When University of Missouri system president Tim Wolfe, along with another high-ranking administrator, resigned after students protested what they called the administration’s lackluster response to several high-profile racially charged incidents on campus, the reverberations were felt all the way to Wellesley.
The series of unsettling events that made Mizzou students willing to go public and get organized enough to eventually unseat a university president are as base as you might expect, and had been brewing for about six months:
- Last April, the wall of a dormitory stairwell was defaced with a swasktika and the word “heil”. A freshman resident was arrested and will serve two years probation for second-degree property damage motivated by discrimination.
- In September, as the student body president was walking with a friend, a group of young people driving by him in a pickup truck shouted out the n-word, directed at him. Sadly, this wasn’t the first time it happened to him on campus. This time, though, he took his story public via social media.
- In October, members of the Legion of Black Collegians were rehearsing for a performance when a white man walked by, reportedly impaired by drugs or alcohol, and pulled out the n-word. You can read the group’s full account here.
- It is important to note that these are just the incidents that have received national attention. I’m thinking there may have been a few additional micro-aggressions here and there.
From there, Mizzou students of color started fighting ugly with action, and returned the call of n-word with the response of demands. They wanted Wolfe removed, stat, as well as an increase of black faculty and staff, and more racial awareness training for faculty, staff, and students. The activists got the first part. Wolfe stepped down three days ago. Now the campus has to do the hard work-in-progress part.
Meanwhile, at Wellesley College, the campus group Ethos Political Action Committee has gotten specific with its own expectations of that school. Real specific.

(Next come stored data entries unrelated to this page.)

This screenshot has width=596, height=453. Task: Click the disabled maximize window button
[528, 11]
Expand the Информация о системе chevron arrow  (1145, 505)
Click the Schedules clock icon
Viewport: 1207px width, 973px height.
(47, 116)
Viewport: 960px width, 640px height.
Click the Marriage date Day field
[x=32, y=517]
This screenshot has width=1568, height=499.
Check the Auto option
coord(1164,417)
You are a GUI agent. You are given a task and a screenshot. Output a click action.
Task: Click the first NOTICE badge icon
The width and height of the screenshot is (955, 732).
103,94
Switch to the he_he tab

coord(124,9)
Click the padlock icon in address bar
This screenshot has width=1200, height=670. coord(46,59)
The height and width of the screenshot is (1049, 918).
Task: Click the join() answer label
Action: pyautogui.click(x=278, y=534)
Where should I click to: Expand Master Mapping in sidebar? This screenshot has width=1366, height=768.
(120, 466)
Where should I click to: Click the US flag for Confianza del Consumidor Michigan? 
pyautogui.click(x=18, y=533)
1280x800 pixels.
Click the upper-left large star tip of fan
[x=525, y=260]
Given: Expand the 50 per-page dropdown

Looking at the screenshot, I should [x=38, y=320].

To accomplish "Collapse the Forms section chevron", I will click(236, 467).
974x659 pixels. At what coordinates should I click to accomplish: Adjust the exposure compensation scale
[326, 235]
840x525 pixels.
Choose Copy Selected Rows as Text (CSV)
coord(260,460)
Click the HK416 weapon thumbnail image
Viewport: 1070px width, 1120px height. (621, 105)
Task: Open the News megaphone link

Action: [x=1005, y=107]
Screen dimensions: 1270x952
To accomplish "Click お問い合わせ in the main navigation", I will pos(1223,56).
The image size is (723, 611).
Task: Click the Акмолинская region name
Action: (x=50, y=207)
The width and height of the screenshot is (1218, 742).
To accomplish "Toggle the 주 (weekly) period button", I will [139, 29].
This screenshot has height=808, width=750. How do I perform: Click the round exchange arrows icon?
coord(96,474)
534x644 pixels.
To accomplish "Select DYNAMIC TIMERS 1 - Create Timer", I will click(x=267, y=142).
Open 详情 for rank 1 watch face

In reference to the events at Mizzou, the organization says that its black students have also been faced with administrative inaction to its concerns regarding racism.
In a call of action to Wellesley College published in The Wellesley News, the group says: “Wellesley College…It is time that we reflect on how we are complicit in an institution that excludes and ignores its students of color, particularly its Black students…Are you actively reaching out to and recruiting students of color, or are you okay with having a population comprised of a measly 6% of Black students? What are your plans for making Wellesley more affordable? Providing students with a greater loan package? When will you create a “Sense of Place”? How will you create this without sufficient spaces of gathering for students of color? We ask Wellesley to do better to actively include and protect us, the Black students of Wellesley College, as integral parts of this institution. We will not be diminished to statistics to fulfill quotas. If you want diversity, Wellesley, you must create it by working harder to admit students of color and creating an environment that affords us the resources necessary to thrive.”
The group then asked the Wellesley College community to wear black on November 12 as a show of solidarity with the students of Mizzou and with “Black students everywhere who are fighting against administrative neglect, abuse of power, and a lack of adequate resources.”
They certainly have president Kim Bottomly’s attention. She responded on her blog, the HK Blog, Thoughts and Perspectives from President H. Kim Bottomly, with a post titled “We Support You.” In it, Bottomly acknowledges that Wellesley College is not immune to issues of racism and equality, and notes that “…people of color and others from non-dominant groups who live, study, and work here have suffered from racial injustice.” She then reaffirms her commitment to addressing and resolving inequities while building community (see more here).
The events at Mizzou have shown themselves to be nothing less than a tempest that has refused to be confined to its teapot. Or, if you prefer an analogy a bit less Anglo-Saxon, what was it that Langston Hughes said happens to a raisin in the sun? Something about exploding, I believe.